Consigne A
Répondez à ces questions sur la critique du film Partir un jour :
(i) Quelle édition du Festival de Cannes le film a-t-il ouverte ?
(ii) Quels deux interprètes le film met-il en vedette ?
(iii) Quels comédiens français sont cités comme ayant une aura plus ou moins internationale ?

Extrait du document
-*-*-

« Partir un jour » d’Amélie Bonnin : Déchanter en chansons
Sous des dehors de comédie romantique musicale, derrière un synopsis et une esthétique faisant dangereusement penser à un téléfilm régional, Partir un jour d'Amélie Bonnin - film d'ouverture du 78ème Festival de Cannes - utilise les clichés de la « rom com » et le dispositif de la comédie musicale pour développer un discours sur la fiction, et sur son impact inconscient dans la vie quotidienne et intime des gens. C'est en chantant que l'on déchante et que la comédie se teinte de mélancolie.
« Partir un jour », un film d'Amélie Bonnin (2025)
À l’annonce que le film d’Amélie Bonnin, Partir un jour, allait faire l’ouverture du 78ème Festival de Cannes, la première question qui venait en tête était de quel chapeau Thierry Frémaux avait sorti ce premier film d’une réalisatrice a priori inconnue, et qu’est-ce qui justifiait la présence en ouverture de ce qui apparaissait comme une comédie romantique lambda, mettant en vedette la chanteuse Juliette Armanet et le comédien Bastien Bouillon. Deux têtes d’affiche certes sympathiques mais n’ayant pas du tout une portée de « stars » en dehors des frontières françaises ou francophones, comme peuvent l’avoir quelques comédiens français à l’aura plus ou moins internationale (Marion Cotillard, Jean Dujardin, etc.). Des éléments de réponse pourraient être supputés au fait que la sortie de Partir un jour dans les salles françaises était prévue dans les jours suivant le coup d’envoi du festival, et qu’il s’agit d’un film français, mais on a déjà vu des films non-français ou sortant plus tard dans l’année faire l’ouverture du festival. S’il reste donc une part de mystère quant à la sélection de ce film « léger » et d'apparence mineure, il est maintenant temps de s'y confronter et de l'aborder tel qu’il a été vu et en dehors de toute considération d’entre-soi festivalier. Mettons de côté les palabres inutiles et conjecturales qui n’ont plus lieu d’être pour nous attarder uniquement sur le film, ce qu’il montre et ce qu’il est.

-*-*-

Entrées de désignation de mots et d'éléments:
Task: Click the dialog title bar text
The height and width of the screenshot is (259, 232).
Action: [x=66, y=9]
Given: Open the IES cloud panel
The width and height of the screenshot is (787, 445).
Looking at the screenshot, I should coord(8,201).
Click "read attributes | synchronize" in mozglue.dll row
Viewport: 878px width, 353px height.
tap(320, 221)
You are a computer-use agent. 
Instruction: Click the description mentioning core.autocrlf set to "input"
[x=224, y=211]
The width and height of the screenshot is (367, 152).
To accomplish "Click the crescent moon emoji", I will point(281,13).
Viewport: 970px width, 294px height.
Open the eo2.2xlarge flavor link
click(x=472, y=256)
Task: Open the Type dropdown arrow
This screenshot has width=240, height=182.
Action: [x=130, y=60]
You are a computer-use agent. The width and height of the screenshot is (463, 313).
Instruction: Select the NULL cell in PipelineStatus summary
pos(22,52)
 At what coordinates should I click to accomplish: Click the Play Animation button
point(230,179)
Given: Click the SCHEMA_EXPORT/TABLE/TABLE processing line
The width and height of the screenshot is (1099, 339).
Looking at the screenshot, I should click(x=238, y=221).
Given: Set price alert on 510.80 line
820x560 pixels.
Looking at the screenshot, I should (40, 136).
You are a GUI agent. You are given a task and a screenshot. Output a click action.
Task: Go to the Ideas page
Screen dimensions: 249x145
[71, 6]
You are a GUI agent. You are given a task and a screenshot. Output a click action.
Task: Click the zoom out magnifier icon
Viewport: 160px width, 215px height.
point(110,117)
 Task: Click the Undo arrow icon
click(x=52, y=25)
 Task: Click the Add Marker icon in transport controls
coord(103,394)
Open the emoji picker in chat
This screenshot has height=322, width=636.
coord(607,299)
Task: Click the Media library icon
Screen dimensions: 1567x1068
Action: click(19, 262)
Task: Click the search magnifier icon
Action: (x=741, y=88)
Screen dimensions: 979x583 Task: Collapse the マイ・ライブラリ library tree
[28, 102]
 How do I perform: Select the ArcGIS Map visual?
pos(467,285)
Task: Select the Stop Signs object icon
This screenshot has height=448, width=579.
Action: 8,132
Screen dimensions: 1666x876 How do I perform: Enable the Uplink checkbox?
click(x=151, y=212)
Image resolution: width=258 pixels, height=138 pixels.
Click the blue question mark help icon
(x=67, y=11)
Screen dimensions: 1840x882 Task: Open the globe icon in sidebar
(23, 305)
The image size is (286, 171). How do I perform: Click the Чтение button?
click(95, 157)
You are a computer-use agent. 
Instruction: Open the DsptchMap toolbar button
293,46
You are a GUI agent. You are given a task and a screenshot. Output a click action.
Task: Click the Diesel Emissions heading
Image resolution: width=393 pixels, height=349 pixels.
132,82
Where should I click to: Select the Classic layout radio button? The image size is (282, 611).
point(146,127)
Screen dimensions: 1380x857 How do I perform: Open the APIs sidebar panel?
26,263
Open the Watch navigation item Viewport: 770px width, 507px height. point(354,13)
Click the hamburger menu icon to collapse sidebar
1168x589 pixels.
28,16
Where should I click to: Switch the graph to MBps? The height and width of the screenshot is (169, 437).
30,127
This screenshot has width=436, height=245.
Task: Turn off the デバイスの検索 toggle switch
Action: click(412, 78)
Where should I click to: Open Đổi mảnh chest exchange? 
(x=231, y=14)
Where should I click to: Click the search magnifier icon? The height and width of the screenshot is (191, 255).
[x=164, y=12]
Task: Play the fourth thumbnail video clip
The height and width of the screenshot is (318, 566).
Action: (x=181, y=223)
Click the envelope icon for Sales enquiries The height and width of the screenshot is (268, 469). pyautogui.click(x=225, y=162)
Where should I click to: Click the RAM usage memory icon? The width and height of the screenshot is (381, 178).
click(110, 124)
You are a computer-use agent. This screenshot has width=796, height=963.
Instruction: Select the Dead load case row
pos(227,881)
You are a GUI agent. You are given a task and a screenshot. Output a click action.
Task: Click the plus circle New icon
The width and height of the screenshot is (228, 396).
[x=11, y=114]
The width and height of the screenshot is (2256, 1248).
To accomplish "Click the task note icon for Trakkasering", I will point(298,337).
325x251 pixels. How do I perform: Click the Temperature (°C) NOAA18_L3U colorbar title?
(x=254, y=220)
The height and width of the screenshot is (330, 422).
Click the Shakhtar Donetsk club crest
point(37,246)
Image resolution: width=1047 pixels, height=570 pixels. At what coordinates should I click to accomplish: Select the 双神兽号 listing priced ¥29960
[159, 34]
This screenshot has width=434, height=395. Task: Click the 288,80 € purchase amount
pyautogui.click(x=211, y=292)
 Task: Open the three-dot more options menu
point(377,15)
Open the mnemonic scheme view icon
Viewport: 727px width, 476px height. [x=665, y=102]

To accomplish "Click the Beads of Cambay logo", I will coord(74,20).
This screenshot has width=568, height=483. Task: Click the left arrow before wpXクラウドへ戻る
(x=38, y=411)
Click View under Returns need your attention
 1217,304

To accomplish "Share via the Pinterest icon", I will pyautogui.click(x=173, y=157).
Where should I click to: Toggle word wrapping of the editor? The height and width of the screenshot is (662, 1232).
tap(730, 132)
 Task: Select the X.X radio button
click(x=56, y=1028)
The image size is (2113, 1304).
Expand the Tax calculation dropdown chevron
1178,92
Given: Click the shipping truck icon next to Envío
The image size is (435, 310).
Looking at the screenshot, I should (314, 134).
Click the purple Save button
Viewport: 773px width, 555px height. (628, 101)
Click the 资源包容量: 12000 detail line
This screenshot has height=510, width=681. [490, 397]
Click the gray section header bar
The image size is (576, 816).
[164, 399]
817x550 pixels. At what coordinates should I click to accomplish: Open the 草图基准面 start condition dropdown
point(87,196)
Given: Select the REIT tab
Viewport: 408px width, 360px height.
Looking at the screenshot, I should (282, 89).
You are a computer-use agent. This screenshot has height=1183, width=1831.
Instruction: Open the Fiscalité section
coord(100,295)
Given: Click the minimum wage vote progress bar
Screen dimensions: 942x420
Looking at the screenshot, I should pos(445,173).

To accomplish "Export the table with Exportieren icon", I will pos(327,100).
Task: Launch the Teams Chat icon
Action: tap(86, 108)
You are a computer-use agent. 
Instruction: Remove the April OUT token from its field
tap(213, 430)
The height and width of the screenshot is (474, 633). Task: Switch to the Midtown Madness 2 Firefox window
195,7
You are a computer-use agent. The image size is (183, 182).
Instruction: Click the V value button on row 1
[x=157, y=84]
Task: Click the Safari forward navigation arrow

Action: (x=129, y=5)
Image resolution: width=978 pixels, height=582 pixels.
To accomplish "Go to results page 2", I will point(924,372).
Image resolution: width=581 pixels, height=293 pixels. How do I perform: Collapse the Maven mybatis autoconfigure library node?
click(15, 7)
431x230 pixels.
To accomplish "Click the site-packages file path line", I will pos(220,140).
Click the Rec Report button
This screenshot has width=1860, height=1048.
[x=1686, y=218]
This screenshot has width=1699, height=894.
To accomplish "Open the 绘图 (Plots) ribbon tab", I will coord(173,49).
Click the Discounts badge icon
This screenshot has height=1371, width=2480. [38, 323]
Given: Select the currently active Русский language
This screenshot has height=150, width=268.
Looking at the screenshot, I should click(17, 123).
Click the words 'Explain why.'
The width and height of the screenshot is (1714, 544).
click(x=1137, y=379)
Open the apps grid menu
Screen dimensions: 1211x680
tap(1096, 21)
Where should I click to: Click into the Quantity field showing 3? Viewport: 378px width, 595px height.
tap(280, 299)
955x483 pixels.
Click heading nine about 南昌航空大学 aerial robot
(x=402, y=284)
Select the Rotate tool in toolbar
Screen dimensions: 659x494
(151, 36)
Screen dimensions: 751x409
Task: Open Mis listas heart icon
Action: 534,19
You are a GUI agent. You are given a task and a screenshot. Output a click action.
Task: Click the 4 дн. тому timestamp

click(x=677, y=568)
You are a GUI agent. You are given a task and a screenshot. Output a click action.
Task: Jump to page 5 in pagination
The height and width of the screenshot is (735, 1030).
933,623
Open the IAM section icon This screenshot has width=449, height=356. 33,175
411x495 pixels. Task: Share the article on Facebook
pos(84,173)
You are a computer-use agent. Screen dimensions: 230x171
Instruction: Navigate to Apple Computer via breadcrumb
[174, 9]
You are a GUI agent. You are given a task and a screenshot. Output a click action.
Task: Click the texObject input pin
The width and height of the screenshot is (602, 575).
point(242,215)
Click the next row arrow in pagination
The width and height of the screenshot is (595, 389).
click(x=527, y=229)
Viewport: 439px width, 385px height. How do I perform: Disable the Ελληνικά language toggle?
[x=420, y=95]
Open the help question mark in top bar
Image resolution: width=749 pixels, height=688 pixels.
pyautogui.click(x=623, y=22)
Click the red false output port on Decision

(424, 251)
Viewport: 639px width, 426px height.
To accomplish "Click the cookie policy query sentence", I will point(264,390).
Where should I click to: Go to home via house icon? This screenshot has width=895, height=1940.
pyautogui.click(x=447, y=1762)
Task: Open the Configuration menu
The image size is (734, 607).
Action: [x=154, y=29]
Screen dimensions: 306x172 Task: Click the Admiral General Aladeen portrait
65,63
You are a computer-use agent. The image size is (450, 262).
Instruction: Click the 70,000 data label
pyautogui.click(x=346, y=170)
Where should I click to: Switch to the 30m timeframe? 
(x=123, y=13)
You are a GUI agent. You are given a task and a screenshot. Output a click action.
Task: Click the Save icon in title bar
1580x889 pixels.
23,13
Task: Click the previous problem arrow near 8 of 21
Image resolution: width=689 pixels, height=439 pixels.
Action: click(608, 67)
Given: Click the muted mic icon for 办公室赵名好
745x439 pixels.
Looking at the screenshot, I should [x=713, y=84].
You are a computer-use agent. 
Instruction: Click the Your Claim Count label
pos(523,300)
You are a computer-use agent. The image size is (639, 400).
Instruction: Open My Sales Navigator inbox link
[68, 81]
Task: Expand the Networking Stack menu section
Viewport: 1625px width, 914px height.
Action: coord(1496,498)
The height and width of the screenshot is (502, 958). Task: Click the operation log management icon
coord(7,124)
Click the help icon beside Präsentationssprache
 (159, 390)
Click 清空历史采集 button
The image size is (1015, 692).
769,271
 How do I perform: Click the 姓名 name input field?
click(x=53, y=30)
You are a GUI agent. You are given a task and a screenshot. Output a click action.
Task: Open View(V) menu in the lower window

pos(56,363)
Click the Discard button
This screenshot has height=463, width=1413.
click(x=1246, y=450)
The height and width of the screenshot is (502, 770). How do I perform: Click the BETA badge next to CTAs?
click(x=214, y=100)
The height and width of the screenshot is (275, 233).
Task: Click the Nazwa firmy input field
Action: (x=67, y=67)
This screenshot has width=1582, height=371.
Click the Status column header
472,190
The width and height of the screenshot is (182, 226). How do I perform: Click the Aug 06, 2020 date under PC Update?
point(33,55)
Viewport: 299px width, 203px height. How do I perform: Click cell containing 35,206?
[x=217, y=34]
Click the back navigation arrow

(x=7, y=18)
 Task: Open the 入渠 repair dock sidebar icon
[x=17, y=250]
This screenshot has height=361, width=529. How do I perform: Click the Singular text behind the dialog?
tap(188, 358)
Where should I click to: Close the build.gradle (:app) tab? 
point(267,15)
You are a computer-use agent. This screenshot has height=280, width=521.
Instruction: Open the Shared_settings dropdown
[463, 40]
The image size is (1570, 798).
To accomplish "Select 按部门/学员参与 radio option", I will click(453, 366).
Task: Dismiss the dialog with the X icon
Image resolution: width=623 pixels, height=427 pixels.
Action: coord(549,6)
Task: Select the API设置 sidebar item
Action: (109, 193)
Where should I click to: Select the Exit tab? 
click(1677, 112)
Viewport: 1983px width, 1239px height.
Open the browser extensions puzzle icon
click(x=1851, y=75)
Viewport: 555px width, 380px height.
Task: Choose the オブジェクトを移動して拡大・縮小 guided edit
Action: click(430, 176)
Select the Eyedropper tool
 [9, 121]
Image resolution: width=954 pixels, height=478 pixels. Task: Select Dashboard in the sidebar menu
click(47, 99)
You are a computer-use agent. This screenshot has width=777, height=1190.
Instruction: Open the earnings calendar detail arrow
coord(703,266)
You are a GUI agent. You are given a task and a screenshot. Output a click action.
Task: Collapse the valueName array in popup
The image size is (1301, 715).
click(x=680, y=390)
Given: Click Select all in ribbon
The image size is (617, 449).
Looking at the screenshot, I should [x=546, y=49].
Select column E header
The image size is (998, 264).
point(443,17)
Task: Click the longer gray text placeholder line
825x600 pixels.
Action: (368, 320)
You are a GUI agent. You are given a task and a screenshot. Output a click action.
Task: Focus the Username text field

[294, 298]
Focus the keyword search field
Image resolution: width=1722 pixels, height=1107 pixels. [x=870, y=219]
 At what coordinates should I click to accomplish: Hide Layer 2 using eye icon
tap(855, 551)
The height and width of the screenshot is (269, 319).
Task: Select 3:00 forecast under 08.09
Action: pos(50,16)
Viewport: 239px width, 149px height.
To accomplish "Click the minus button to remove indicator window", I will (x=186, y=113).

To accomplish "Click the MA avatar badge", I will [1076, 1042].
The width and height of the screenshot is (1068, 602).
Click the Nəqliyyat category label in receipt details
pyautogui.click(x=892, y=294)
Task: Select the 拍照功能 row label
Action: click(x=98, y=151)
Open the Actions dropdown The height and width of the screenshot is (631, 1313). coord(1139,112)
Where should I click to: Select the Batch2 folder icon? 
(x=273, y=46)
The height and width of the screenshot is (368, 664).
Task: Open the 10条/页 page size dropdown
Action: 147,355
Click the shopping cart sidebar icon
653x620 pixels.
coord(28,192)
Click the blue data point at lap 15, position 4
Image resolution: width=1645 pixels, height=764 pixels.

-*-*-

Consigne B
Recopiez à l'identique les lignes du listing, en commençant par la ligne qui contient « Click the 资源包容量: 12000 detail line » et en poursuivant jusqu'à la ligne qui contient « Action: tap(86, 108) », ces deux lignes comprises.

Réponse A
(i) La 78e édition.
(ii) La chanteuse Juliette Armanet et le comédien Bastien Bouillon.
(iii) Marion Cotillard et Jean Dujardin.

Réponse B
Click the 资源包容量: 12000 detail line
This screenshot has height=510, width=681. [490, 397]
Click the gray section header bar
The image size is (576, 816).
[164, 399]
817x550 pixels. At what coordinates should I click to accomplish: Open the 草图基准面 start condition dropdown
point(87,196)
Given: Select the REIT tab
Viewport: 408px width, 360px height.
Looking at the screenshot, I should (282, 89).
You are a computer-use agent. This screenshot has height=1183, width=1831.
Instruction: Open the Fiscalité section
coord(100,295)
Given: Click the minimum wage vote progress bar
Screen dimensions: 942x420
Looking at the screenshot, I should pos(445,173).

To accomplish "Export the table with Exportieren icon", I will pos(327,100).
Task: Launch the Teams Chat icon
Action: tap(86, 108)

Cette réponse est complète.